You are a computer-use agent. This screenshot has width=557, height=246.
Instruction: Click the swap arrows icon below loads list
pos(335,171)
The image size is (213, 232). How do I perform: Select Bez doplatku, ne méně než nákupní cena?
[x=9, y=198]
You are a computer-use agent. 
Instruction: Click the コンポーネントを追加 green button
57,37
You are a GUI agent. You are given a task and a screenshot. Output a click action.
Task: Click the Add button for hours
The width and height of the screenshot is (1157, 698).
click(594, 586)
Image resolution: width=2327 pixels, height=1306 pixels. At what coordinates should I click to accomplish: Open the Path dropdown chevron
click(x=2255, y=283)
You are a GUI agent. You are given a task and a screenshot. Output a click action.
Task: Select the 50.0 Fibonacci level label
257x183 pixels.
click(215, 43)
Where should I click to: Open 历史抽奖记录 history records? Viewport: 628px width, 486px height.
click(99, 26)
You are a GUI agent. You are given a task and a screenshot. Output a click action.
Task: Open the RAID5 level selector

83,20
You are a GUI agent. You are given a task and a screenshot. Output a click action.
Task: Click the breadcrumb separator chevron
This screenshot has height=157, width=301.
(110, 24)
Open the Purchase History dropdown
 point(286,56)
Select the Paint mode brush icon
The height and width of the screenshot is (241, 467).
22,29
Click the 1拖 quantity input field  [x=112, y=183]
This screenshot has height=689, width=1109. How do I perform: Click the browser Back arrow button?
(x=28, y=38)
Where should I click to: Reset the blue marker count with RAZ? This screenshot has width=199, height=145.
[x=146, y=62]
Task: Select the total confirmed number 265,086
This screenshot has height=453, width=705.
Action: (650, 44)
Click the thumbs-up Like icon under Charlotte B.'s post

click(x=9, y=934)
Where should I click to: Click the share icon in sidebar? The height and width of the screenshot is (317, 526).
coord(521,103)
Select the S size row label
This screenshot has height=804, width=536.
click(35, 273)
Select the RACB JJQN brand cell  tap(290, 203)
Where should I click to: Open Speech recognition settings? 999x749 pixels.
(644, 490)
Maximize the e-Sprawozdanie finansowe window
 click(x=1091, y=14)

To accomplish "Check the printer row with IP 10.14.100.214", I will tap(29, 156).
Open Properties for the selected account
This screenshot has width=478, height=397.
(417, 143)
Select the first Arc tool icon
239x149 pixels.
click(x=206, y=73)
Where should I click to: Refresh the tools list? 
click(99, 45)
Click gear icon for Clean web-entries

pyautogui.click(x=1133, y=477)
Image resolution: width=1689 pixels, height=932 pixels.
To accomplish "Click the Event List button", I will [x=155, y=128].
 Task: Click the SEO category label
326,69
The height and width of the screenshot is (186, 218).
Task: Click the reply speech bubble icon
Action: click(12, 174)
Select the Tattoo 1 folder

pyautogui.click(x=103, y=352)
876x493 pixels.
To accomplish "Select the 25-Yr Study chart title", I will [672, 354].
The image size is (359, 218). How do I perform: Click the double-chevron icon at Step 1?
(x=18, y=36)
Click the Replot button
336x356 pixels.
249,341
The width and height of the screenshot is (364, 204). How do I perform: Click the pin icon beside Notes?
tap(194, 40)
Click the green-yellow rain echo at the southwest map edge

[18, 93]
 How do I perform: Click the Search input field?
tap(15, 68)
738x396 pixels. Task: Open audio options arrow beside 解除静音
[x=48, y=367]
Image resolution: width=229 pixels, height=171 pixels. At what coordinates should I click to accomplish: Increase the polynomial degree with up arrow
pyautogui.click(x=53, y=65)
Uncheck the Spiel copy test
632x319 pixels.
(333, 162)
:::::
Pull out each line of the material above that contains the string "input", treating uppercase and lowercase letters as different.

Click the 1拖 quantity input field  [x=112, y=183]
 How do I perform: Click the Search input field?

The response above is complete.